I don't think online chat is the best way to communicate. In fact, it's probably the worst. So it may surprise you to hear that we've been considering adding chat support to our lineup of support options at Grasshopper.
Why do I think chat sucks?
For one thing, you never really know if the other person is still there, if they're AFK (that's chatspeak for away from keyboard) or if they've fallen off the face of the planet (that'd be FOTFOTP).
Still, I'm convinced that there are great uses for it. For example, asking quick pre-sales questions when you've got laryngitis. That's why I go out of my way to try other company's chat support. I'm looking for the company that's finally found a way to make it work.

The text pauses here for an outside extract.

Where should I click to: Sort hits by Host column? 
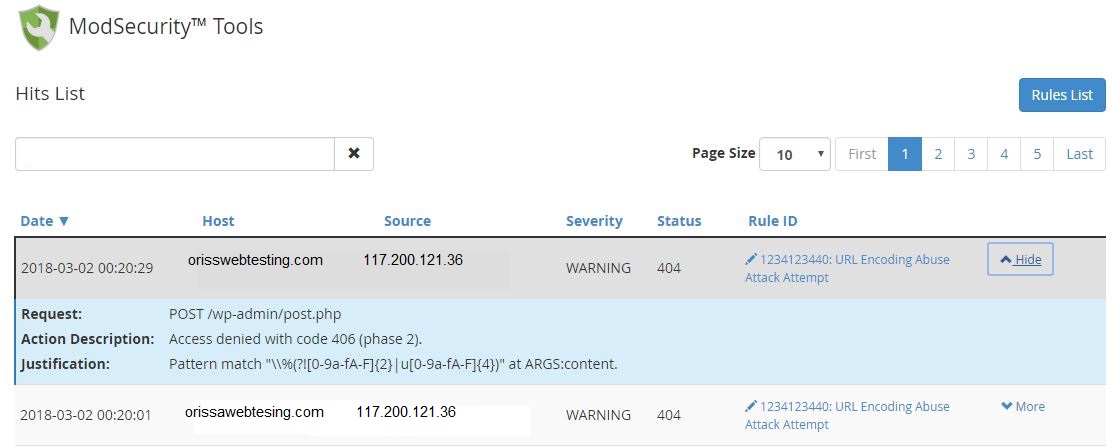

I'm told that chat is great because it's instantaneous and convenient. Well, if that's true, why do I always feel like I'm waiting for the service rep on the other end to finish their 15 other chats before they finally get back to me? And why does it seem to take forever to finally get across the nature of my issue? I'm always wondering did they really get what my issue was or are they now just too embarrassed to ask me the 5th time around for further clarification.
But I'm like most people, when I have a problem, I'll go for chat if I think that I'll end up on hold for a long time when I call. Unfortunately, I often find that I'm instantly chatting with a lower tier of service staffed by agents with the least experience. I've had more than one chat session end by the agent asking me to call instead because they don't have the ability to help me. That was a real time saver.
So what's a good solution for offering chat support that doesn't suck? As far as I know, It doesn't exist yet, but here's my dos and don'ts:
Do have a click to call button directly on the chat window that allows someone to simply call whoever they are chatting with. Instead of telling me to call in and then start all over explaining myself to a new agent, let us pick up where chat fell short and solve this issue quickly.
Don't force service reps to cover multiple chat sessions. It's okay to take on another client when I'm not responding. It's only fair. But when you're chatting with, say, 10 clients simultaneously, you're making no one happy.
Don't use chat as the training ground for support staff. Unlike the phone, you can't immediately sense a client's mood or assess their tone of voice. You need knowledgeable people staffing the chat so they can read between the lines.
Do you have any tips on how to make chat support better?